Ure and Catling: story of a gift and a friendship
Salvatore D’Errico (University of Durham) volunteered for the BSA on our 2020 ‘Digitisation Project’, helping to inventory the collection and to work on a preventative conservation strategy. He also worked on some of the papers relating to the acquisition of the BSA Collections, and he revists that work here focussing on one specific story. Very many thanks to Amy Smith and Jayne Holly from the Ure Museum (University of Reading) who generously provided documents from the Ure Museum Archive and gave further advice and thoughts on this blogpost.
The BSA Museum Archive and the Ure Museum of Greek Archaeology joined their efforts to retrace the story of a donation of three Euboean artefacts presented by Annie Dunman Ure to the British School at Athens in 1961.
Annie Ure (née Hunt, 1893-1976) was a pre-eminent expert of Boeotian archaeology, and amongst the first British women archaeologists leading excavations in Greece, most notably at Rhitsona in Boeotia.
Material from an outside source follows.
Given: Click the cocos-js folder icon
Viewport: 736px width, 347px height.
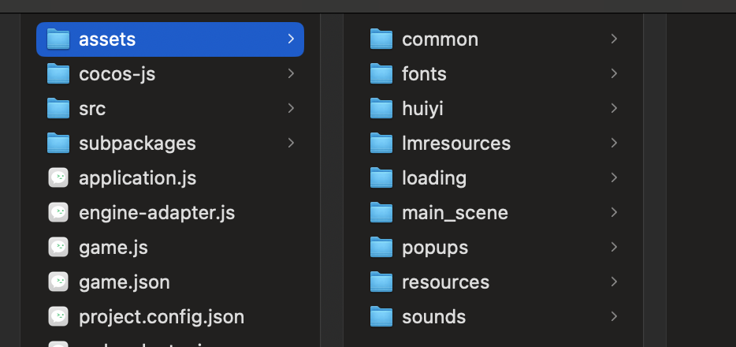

She co-founded and curated the Museum of Greek Archaeology at the University College, Reading, along with her husband Percy Neville Ure. And even though she faced challenges in her professional life —she had to ‘pause’ her postgraduate studies during the War while she was called off to teach, and in later years she continued to conduct research while raising two children— she was a determined scholar who was engaged in research throughout her whole professional life.
Annie Ure’s correspondence with Hector William Catling (1924-2013) provides the backdrop against which this donation occurred. The missives span over a period of seven years (1966-1972) and reveal the story of an academic friendship started before Catling’s appointment as Director of the BSA in 1971.
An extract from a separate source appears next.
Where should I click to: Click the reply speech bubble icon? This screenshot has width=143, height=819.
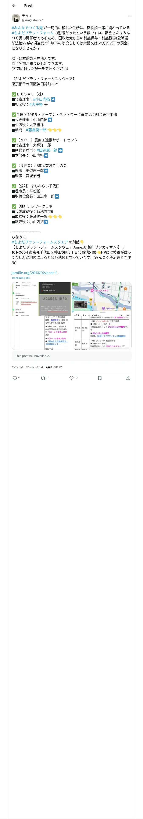(15, 378)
The story of this gift begins in 1961, when two lekythoi and one pyxis were temporarily deposited by Annie Ure at the British School at Athens, with the permission of the then Director Martin Sinclair Frankland Hood (1954-1962).
Prior to the Athenian correspondence, Ure and Catling were already in contact for some joint research projects. Indeed, the first of this exchange of letters offers a glimpse into the academic friendship between Ure and Catling, who were poised to work closely together on the analysis of some Euboean artefacts in Oxford.
In 1966, Catling was archaeological collaborator in the Oxford Research Laboratory, as well as Assistant Keeper in the Department of Antiquities at the Ashmolean Museum.
To start their collaboration, Ure is invited to join him at the Laboratory, since she has been away from ‘home’ for too long.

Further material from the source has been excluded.